The state’s beleagured environmentalists have long sought to tighten regulations on oil companies, but have been stymied by the industry’s clout as well as the state’s legal pecularities. According to Loyola University New Orleans law professor Dane Ciolino, Louisiana may be the only state in the country that doesn’t allow plaintiffs to sue for punitive damages stemming from pollution. (Or most legal claims, for that matter—punitive damages aren’t recognized under the French codes that underlie Louisiana’s legal system.) A 1982 proposal to tax oil and gas processing was floated by a Republican governor but defeated at the hands of Texaco lobbyist Edwin Edwards, who was between terms as the state’s Democratic governor.

So far, the BP spill has not provided environmentalists with new leverage in Baton Rouge. During their most recent session, Louisiana legislators also considered bills that would have allowed plaintiffs to seek punitive damages for injuries related to “the drilling, equipping, operating, or producing of an oil or gas well” and would have taxed oil processing to fund coastal restoration; both failed.

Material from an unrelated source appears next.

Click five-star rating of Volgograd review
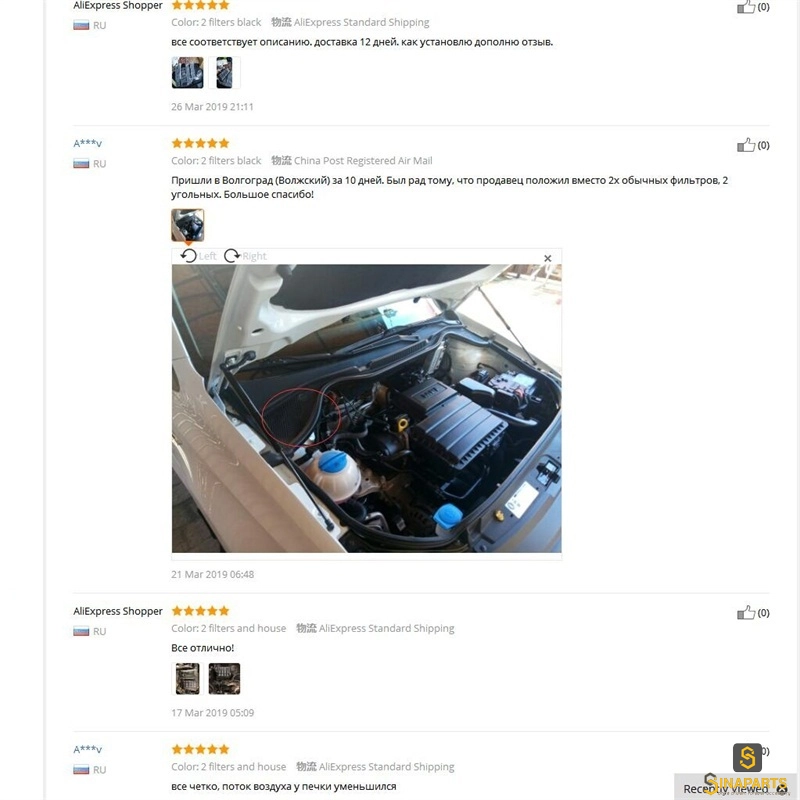Viewport: 800px width, 800px height. tap(201, 143)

As the legislature adjourned, Darrell Hunt, a lobbyist for the Louisiana Sierra Club, lamented that it had not passed a single bill to tighten controls on oil and gas companies since the spill. “If this situation in the Gulf didn’t change the minds of people and get them to vote for those bills,” Hunt laments, “I don’t know what would.”

Yet Hunt did not lobby for the punitive damages bill, or the tax on oil companies, or the contingency bill. “It would have been counterproductive,” he says. “The Sierra Club is so goddamn weak in Louisiana that any statement of support on those bills would have been just meaningless.” Instead, he spent much of the most recent legislative session fending off a bill, promoted by chemical companies, that would have dismantled Tulane University Law School’s Environmental Law Clinic, which has a long record of suing the state’s anemic environmental regulators to enforce the law.

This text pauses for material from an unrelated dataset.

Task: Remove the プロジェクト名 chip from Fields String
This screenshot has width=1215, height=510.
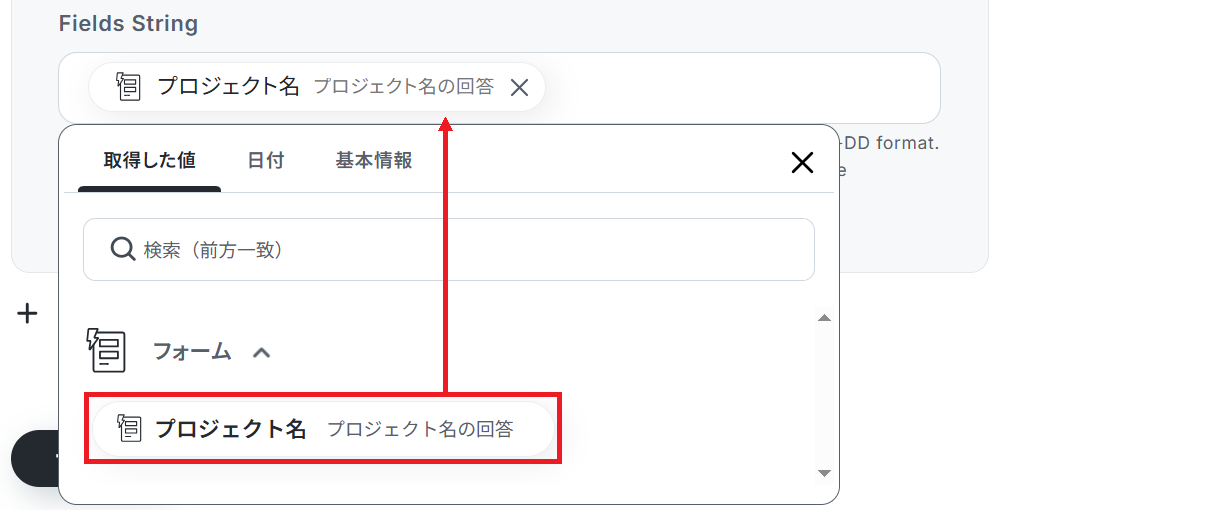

Nevertheless, Hunt doesn’t believe that Louisiana is bought and paid for by the oil industry. “It’s more complicated than that,” he says. “You know, it’s almost part of our DNA.” Indeed, Hunt is a former lobbyist for Chevron, and he says he doesn’t consider himself a critic of the oil and gas industry. He questions the wisdom of a deepwater drilling ban, suggesting that the federal government could reassess rig safety in no more than two weeks.

Expecting Louisiana to go after the oil industry may be unrealistic, but Hunt says it may yet give its favorite business a mild dose of tough love. “At the end of the day, the state’s approach to the industry will be like that of a parent towards a child who has acted up,” he says. “There will be some reprimands, and maybe some time out, but at the end of the day it’s still our kid.”